** Assigned task **
Please return the records below exactly as they appear, leaving every picture out.

** Record extracts **

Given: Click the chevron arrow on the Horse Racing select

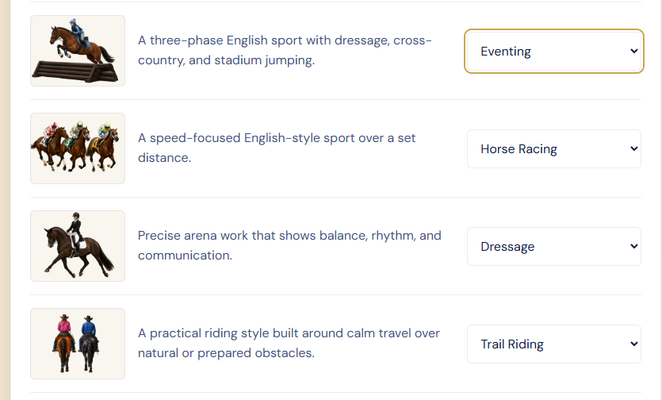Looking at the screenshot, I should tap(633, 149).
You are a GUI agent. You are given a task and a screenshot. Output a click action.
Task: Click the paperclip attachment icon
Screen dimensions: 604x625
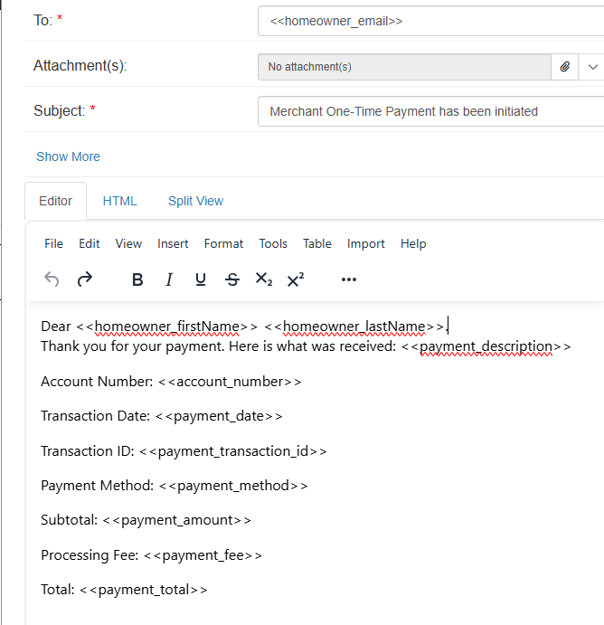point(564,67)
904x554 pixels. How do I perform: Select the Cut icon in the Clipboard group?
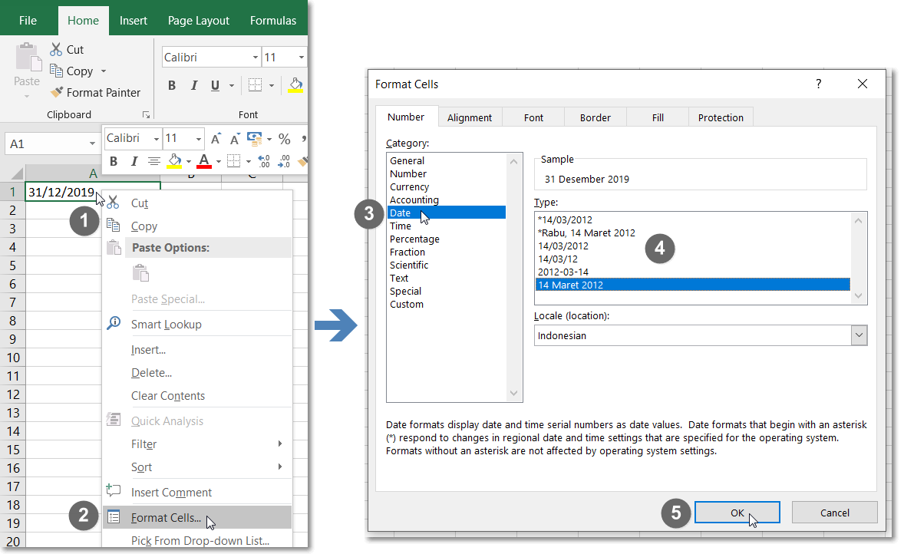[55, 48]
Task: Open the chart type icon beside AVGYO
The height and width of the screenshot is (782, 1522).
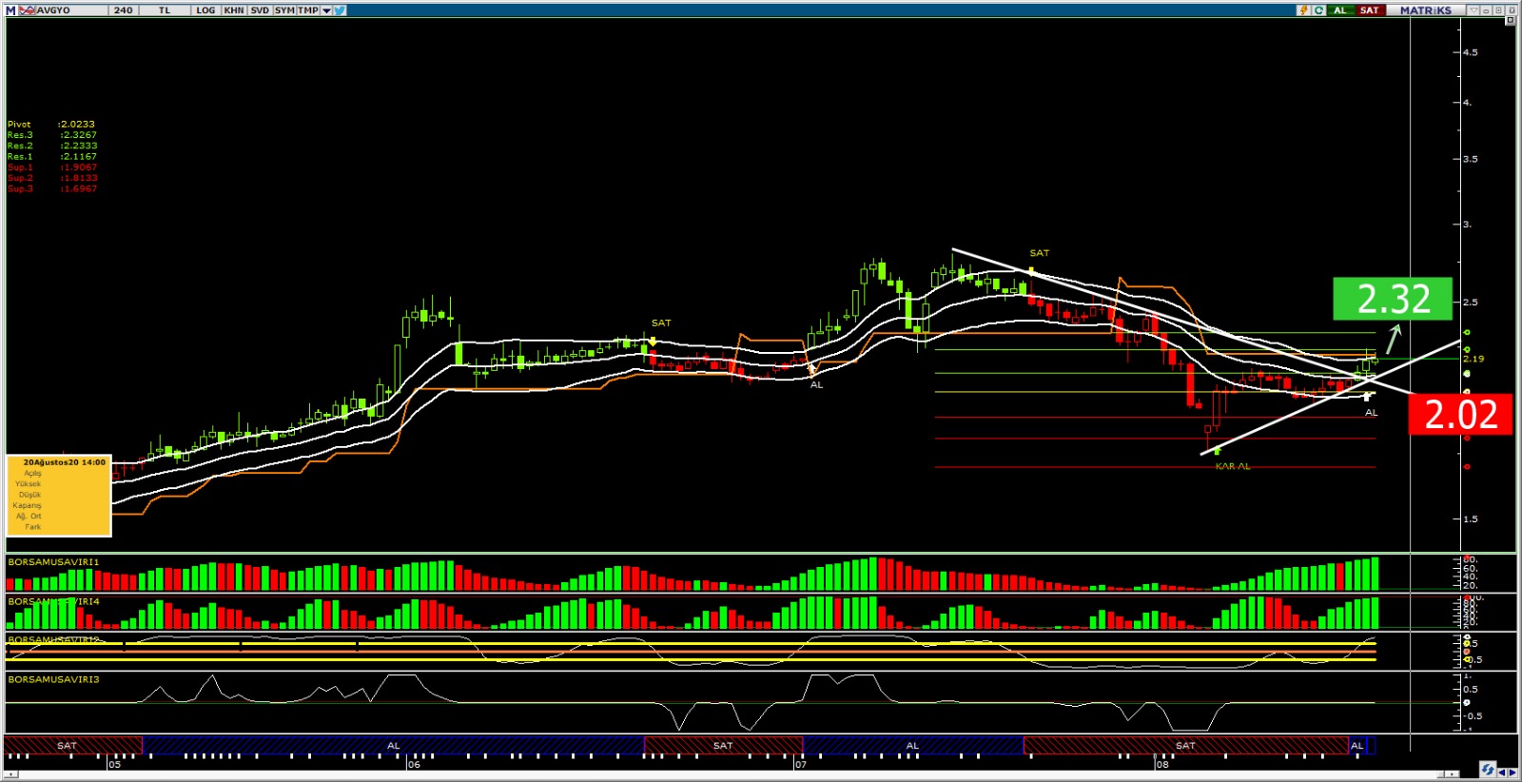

** Result for this task **
Given: Click the chevron arrow on the Horse Racing select

Looking at the screenshot, I should tap(633, 149).
You are a GUI agent. You are given a task and a screenshot. Output a click action.
Task: Click the paperclip attachment icon
Screen dimensions: 604x625
point(564,67)
904x554 pixels. How do I perform: Select the Cut icon in the Clipboard group?
[55, 48]
Task: Open the chart type icon beside AVGYO
The height and width of the screenshot is (782, 1522).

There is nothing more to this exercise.